W dniu wyjazdu zostawiliś my swoje rzeczy w hotelu i spacerowaliś my po mieś cie. Wszystko jest bezpieczne, a administrator pomó gł ró wnież wezwać taksó wkę .
Ś niadanie:
Byliś my u szczytu sezonu turystycznego i ś niadanie był o wliczone w cenę pokoju. Do restauracji trzeba był o przyjś ć od 8:00 do 10:00 i staraliś my się zdą ż yć o tej porze (przyjechaliś my gdzieś o 8:30). Po przeczytaniu recenzji pomyś lał em, ż e wybó r nie bę dzie duż y, ale się mylił em. Był o z czego wybierać : rosó ł z kurczaka i osobno kluski, kasza gryczana, puree ziemniaczane, kieł baski, wę dliny, ser, masł o, jajecznica, jajka sadzone, sał atka colesł aw, pieczywo czarne i biał e (toster był na stole - ty moż e wypró bować ). Na drugim stole był y buł eczki z ró ż nymi dż emami a nawet makiem, jogurt, suche ś niadanie, ciepł e mleko, kompot, czarna herbata, cukier, kawa rozpuszczalna.
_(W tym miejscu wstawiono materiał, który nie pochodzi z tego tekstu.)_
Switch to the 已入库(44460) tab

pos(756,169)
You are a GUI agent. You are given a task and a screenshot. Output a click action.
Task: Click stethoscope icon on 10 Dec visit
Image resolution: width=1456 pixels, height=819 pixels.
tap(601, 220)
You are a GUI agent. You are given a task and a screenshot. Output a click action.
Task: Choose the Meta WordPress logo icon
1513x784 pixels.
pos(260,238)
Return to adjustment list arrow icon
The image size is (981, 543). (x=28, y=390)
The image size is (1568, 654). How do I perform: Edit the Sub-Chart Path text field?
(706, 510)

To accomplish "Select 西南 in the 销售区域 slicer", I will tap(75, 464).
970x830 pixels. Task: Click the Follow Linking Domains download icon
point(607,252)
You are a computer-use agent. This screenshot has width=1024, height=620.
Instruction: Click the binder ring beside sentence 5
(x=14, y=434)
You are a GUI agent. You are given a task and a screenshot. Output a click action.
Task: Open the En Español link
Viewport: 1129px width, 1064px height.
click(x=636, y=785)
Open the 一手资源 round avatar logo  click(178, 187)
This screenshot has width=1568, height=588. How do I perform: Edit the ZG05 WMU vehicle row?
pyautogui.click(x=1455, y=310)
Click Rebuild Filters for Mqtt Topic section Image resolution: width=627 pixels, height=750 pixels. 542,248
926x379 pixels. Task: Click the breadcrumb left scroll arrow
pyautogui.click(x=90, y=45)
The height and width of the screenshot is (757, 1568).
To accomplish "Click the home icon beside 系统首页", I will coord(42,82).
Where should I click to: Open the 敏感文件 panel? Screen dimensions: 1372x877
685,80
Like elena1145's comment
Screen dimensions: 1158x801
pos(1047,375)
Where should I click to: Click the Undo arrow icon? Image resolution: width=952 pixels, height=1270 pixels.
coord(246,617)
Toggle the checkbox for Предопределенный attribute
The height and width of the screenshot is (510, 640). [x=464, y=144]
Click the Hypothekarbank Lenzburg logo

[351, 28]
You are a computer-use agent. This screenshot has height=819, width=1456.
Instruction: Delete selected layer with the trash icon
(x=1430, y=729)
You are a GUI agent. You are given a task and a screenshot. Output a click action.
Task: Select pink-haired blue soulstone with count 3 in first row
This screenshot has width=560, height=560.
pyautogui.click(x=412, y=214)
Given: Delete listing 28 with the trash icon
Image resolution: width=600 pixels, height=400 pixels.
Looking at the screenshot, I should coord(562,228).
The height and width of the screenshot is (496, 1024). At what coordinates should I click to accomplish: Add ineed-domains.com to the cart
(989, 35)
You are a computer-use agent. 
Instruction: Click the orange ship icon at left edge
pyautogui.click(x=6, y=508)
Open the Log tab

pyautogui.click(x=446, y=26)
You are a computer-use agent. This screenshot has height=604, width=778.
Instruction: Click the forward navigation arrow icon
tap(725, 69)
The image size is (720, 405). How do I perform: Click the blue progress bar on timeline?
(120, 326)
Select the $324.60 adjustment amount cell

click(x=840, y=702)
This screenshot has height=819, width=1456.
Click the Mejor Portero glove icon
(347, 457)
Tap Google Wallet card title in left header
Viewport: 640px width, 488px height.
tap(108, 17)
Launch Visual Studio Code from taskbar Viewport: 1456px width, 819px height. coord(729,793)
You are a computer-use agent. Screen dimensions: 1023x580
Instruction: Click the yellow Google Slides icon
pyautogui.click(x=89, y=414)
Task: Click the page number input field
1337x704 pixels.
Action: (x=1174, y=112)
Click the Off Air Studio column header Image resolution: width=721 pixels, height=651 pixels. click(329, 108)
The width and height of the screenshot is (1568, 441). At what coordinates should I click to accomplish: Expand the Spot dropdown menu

Zbieraliś my jedzenie i jedliś my bez problemó w. Nie bardzo podobał a mi się uwaga ostatniego dnia mojego pobytu, ż e trzeba wzią ć tylko dwie kieł baski (choć tego dnia był y „okruchy” i są naprawdę malutkie), a wtedy jeszcze nie zdą ż ył y przywieź ć wę dliny i sery (kiedy wyszli, wszystko został o „zaktualizowane” ponownie ”). I tak ogó lnie - smaczne i poż ywne. Kelnerzy myli naczynia, szybko zdejmowali też serwetki.